- **Text to read**
============================================================
Statesmanship: Powell Endorses Obama

Posted on October 19, 2008
Filed Under >Adil Najam, Foreign Relations, People, Politics
47 Comments
Total Views: 33347

Adil Najam

Today, former US Secretary of State possibly the best know living US military general, Colin Powell, endorsed Barack Obama. His decision was probably not a surprise, although it is clearly another blow to the Republicans. But what is important is not his endorsement, but what he said in making the endorsement. Take a listen to the entire thing, but especially to the portion after minutes 4:28 onwards when he talks about the charges about whether Barack Obama is a Muslim or not, and if so what does that mean.

This is really not about my liking Barack Obama (I do). This is not about my generally respecting Colin Powell (I do). This is not about my having grave concerns about many mistakes that Colin Powell has made, especially while Secretary of State (he did). This is not about me being a Muslim (I am). All of the above is important, but irrelevant to the reason why this clip is important and why what Powell says minute 4.28 onwards is absolutely important. Important to Pakistanis and to Pakistani Muslims, but far far more important to all Americans. Indeed, important to all students and practitioners of politics, everywhere.

To stand for principle, and to state that principle clearly even when it is something that is not popular is what statesmanship really is. What we saw today was not just an endorsement. It was statesmanship. So let us cherish this moment of statesmanship, because it is not often that one witnesses this very often in politics anywhere. Not in America and certainly not in America.

I fear that we will get a barrage of comments about America and American politics in response to this post. That is too be expected. And so be it. But I hope that at least some of you will think, and think hard, about what this makes you think about Pakistan and Pakistani politics. What if there was an Obama-like political star in Pakistan today? What if that politician’s father was, say, a Christian or Sikh or Hindu, with a corresponding middle name from those religions? What would be the tenor of the political conversation around this issue then in Pakistan? And who would have been the Colin Powell to have stood up and say what was said today?

I do not know what might have happened in such a case. I would like to believe that the hysteria and bigotry that some in the US have been exhibiting would not be seen in Pakistan. I would like to believe that. But, quite frankly, I find it very hard to do so. And so, today, I think about exactly this. Even as I celebrate not just what Colin Powell has done, but what he has said and how he has said it.

Editorial Note: We have had and will continue to have a very firm rule in the editorial policy of this blog. This is a blog on Pakistan. Here we discuss ALL Things Pakistan, and ALL we discuss is things about Pakistan. We have followed this rule very very stringently, and this post notwithstanding, we intend to continue doing so. Pakistanis have interests in many things – for example, in Indian films, in Russian politics, in various religions including the many that many Pakistanis follow – but this is not a blog about these things. It is a blog about Pakistan. This above all is the principle that has guided our choice of posts. Today may seem like an exception. We do not believe it really is, but even if it is, it is going to be exactly that – an exception, and not a rule. If it is an exception, then it is one that we believe is very well worth making.
============================================================
- **Problem 1**
Copy the stretch of the blog post on Colin Powell from "Today, former US" through "does that mean.", swapping "endorsement" for "backing".
- **Problem 2**
Answer these questions from the blog post on Colin Powell.
(a) On what date was the post published?
(b) From what minute in the clip does Powell speak about whether Barack Obama is a Muslim?
(c) According to the editorial note, what is the blog about?

- **Given entries**
============================================================
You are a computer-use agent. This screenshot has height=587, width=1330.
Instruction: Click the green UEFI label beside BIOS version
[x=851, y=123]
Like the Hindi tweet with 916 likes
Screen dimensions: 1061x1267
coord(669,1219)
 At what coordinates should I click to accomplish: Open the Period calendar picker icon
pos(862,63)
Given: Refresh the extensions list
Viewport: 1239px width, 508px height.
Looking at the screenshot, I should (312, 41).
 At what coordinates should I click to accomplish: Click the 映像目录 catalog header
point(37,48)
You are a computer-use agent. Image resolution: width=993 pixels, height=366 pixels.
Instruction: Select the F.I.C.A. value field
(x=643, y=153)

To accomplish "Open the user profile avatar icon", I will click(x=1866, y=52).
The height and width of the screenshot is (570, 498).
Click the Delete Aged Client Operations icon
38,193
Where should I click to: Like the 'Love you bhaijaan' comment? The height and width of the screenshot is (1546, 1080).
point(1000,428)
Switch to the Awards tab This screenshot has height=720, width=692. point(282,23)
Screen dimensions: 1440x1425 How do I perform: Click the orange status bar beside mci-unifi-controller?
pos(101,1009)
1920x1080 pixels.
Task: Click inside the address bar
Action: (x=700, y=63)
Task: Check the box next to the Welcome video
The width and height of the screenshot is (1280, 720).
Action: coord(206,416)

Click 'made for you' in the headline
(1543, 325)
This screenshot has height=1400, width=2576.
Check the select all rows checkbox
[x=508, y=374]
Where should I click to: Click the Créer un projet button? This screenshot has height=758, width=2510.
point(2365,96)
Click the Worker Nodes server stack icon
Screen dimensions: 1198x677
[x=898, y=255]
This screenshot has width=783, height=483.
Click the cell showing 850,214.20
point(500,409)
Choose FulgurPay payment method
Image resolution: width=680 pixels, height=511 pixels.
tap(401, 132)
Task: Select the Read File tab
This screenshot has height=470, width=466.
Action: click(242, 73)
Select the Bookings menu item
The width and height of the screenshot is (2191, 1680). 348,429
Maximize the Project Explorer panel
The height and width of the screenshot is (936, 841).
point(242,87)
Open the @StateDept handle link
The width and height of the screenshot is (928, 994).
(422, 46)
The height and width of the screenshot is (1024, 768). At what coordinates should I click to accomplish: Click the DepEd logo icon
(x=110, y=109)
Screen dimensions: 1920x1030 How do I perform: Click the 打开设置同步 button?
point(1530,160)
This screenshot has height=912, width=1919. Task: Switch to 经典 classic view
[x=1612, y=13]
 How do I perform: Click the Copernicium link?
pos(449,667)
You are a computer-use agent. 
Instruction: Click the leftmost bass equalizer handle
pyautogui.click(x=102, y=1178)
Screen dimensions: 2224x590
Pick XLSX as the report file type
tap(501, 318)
============================================================
- **Task answer 1**
Today, former US Secretary of State possibly the best know living US military general, Colin Powell, endorsed Barack Obama. His decision was probably not a surprise, although it is clearly another blow to the Republicans. But what is important is not his backing, but what he said in making the backing. Take a listen to the entire thing, but especially to the portion after minutes 4:28 onwards when he talks about the charges about whether Barack Obama is a Muslim or not, and if so what does that mean.

- **Task answer 2**
(a) October 19, 2008
(b) From minute 4:28 onward
(c) Pakistan